The sheet that has me yearning to shoot colour slides again on large format.
Blue Streak
Porth Meudwy, Aberdaron, North Wales
2.45pm 16th February 2018
Linhof Technikardan S45
Nikkor-W 210mm f/5.6
Fujichrome Velvia 50
1/2″ f/22
245mm bellows extension
5º front tilt
Home-developed with Jobo CPE-3 and Tetenal E6 (FD 7mins 10secs)
Digitized with 4-frame stitch on lightbox with D800E/85PC-E
From a trip where I wild-camped on location in the carpark. The advantage of doing this was that I could stay on location across the whole day until the sun was low, instead of having to pack up for the 4hr drive home again. I was able to watch the light change around the cove, and discover a range of different scenes and subjects across the different tide levels: this was the last subject I found I think before heading back.
This is a sheet I successfully rescued last week, one of the very few which I managed to incorrectly develop at home (I think I mixed the colour dev in the E6 incorrectly, never again!) and came out with a slide of Velvia 50 that looked like an inverted sheet of colour neg – horrid cyan cast.
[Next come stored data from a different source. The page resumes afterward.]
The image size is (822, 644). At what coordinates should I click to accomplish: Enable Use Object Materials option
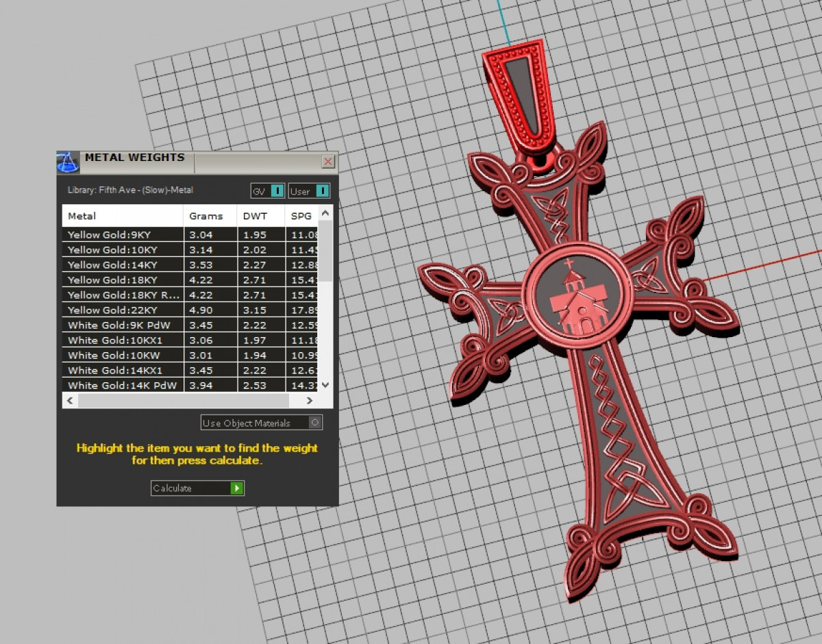click(315, 423)
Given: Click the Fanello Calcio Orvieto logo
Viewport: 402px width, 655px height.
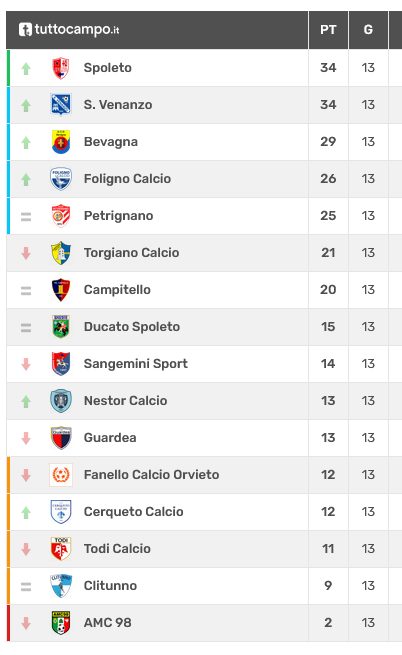Looking at the screenshot, I should click(x=61, y=475).
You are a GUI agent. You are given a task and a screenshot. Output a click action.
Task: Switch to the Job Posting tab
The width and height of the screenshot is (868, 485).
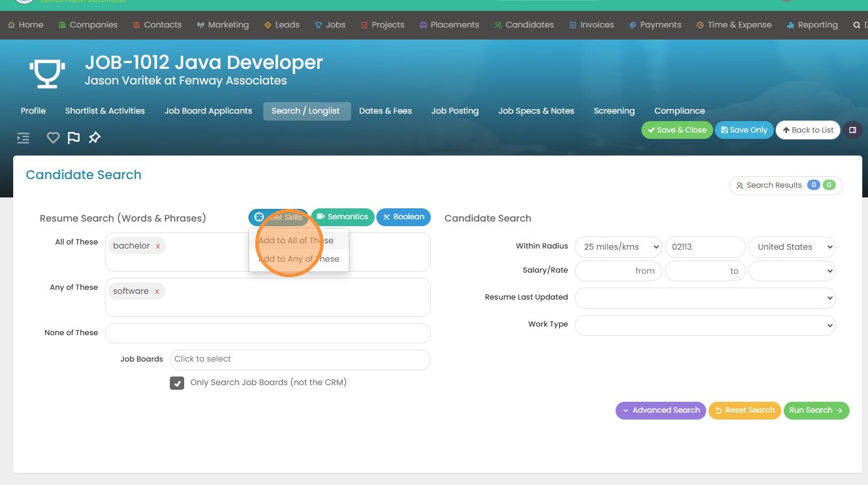point(454,111)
Happily, I managed to redit this very successfully in photoshop – and, along the way, even learning some new post-processing tips from Alex Burke’s e-book for slide (something I didn’t think I needed but learned a lot from).
And it’s making me want to shoot some more colour film on large format, maybe even 8×10!
I’d probably – at least for wider landscape views if not for intimate or macro scenes – not want to shoot Velvia, instead looking for a more contemporary look, possibly with warmed up and de-saturated Provia, or Portra 160. But if I shoot colour neg, I definitely need to up my confidence in inverting negs for a consistent result.
I’ve also recently been enjoying thinking with other contemporary large-format film photographers, such as Alex Soth and Bryan Schutmaat, and have one or two new projects lined up, both for colour and b&w. The problem is that the bigger you go with film, the more absorbing the process, so I might give 8×10 colour a go as well as B&W. I have Stearman SP810 trays as well as jobo tanks for 5×4 and smaller, so can process any size of film at home up to 8×10, so that’s not a particular issue – though I will have to run some tests with colour dev temperatures across the process with the stearman first, esp. without a temperature controlled water bath. I’m thinking thermos flasks for controlling warm water temperature, and one simple water bath for reusing the chemistry for a second batch. Fingers crossed!